(PROBLEM DESCRIPTION): Each line in the material below, starting at the one with "Select the БМФ ПОРТ БУРГАС row name" and ending at the one with "This screenshot has height=428, width=960.", is to be reproduced exactly; no picture is to be copied.
[EXTRACTED MATERIAL — start]
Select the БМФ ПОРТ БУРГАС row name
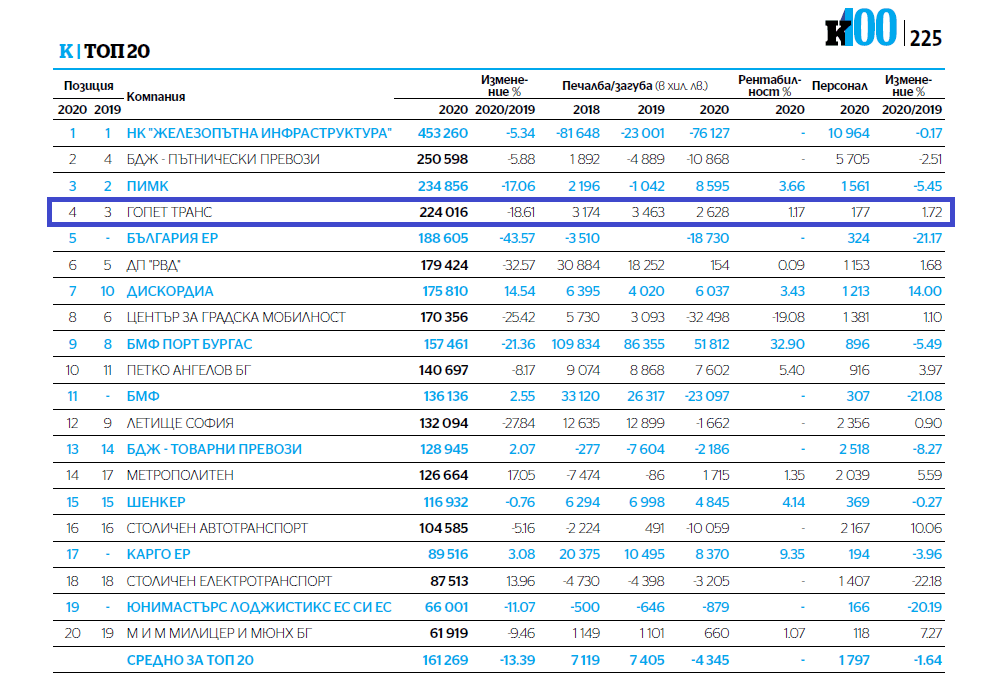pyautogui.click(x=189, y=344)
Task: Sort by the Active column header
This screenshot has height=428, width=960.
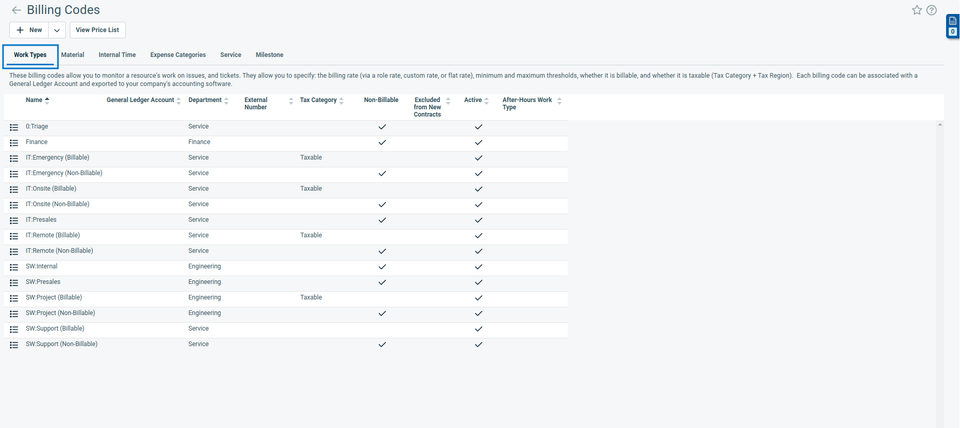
[EXTRACTED MATERIAL — finish]
[EXTRACTED MATERIAL — start]
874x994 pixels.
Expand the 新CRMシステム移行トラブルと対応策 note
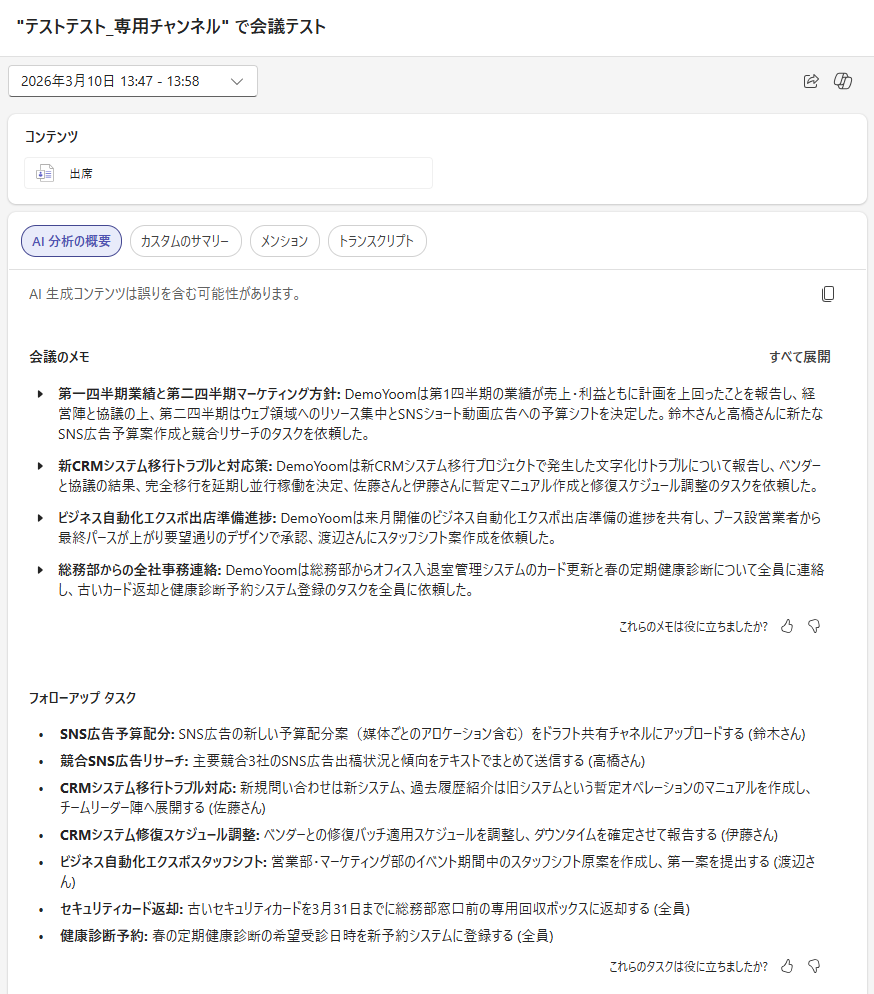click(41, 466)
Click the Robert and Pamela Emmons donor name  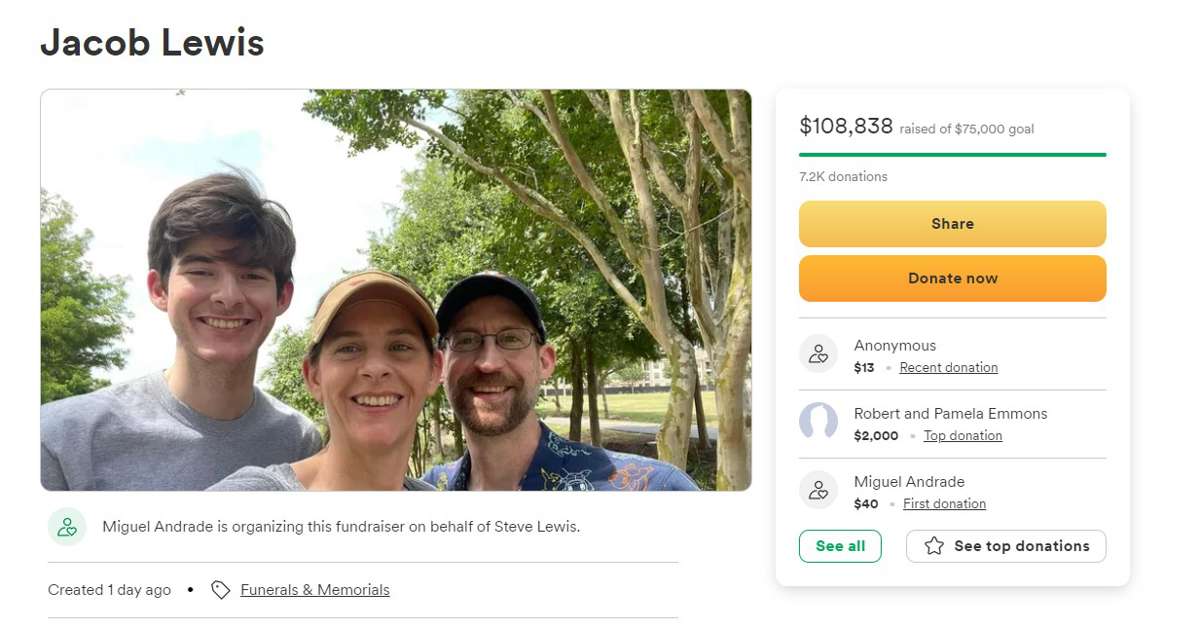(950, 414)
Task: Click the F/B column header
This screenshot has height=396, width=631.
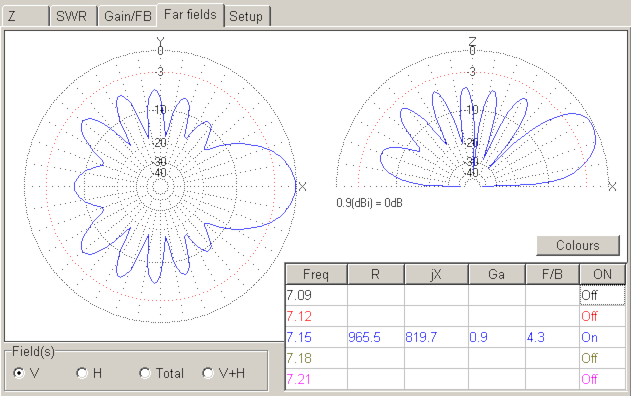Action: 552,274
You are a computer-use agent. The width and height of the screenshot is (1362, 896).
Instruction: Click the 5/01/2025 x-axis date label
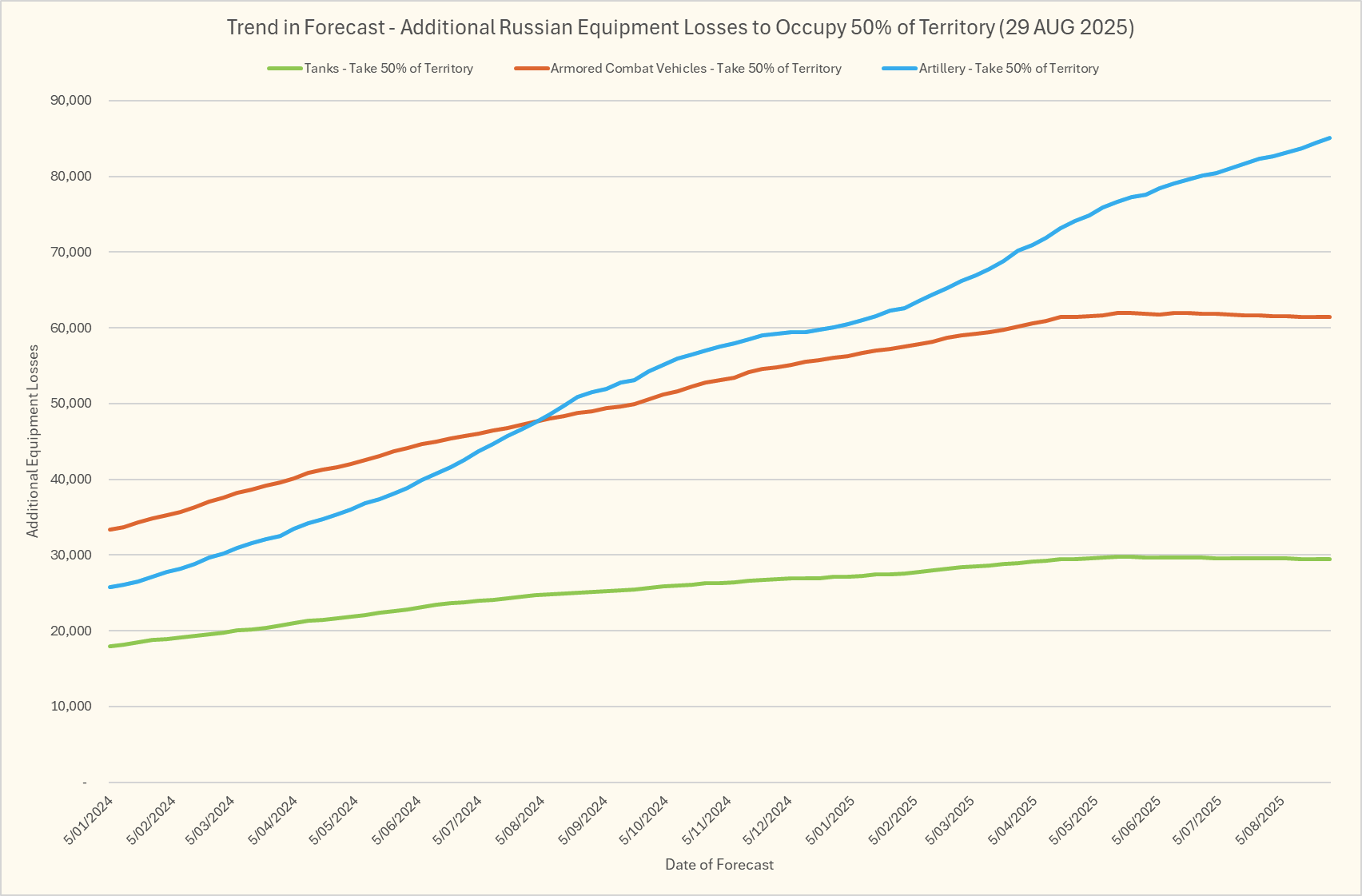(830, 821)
[EXTRACTED MATERIAL — finish]
(TASK SOLUTION):
Select the БМФ ПОРТ БУРГАС row name
pyautogui.click(x=189, y=344)
Task: Sort by the Active column header
This screenshot has height=428, width=960.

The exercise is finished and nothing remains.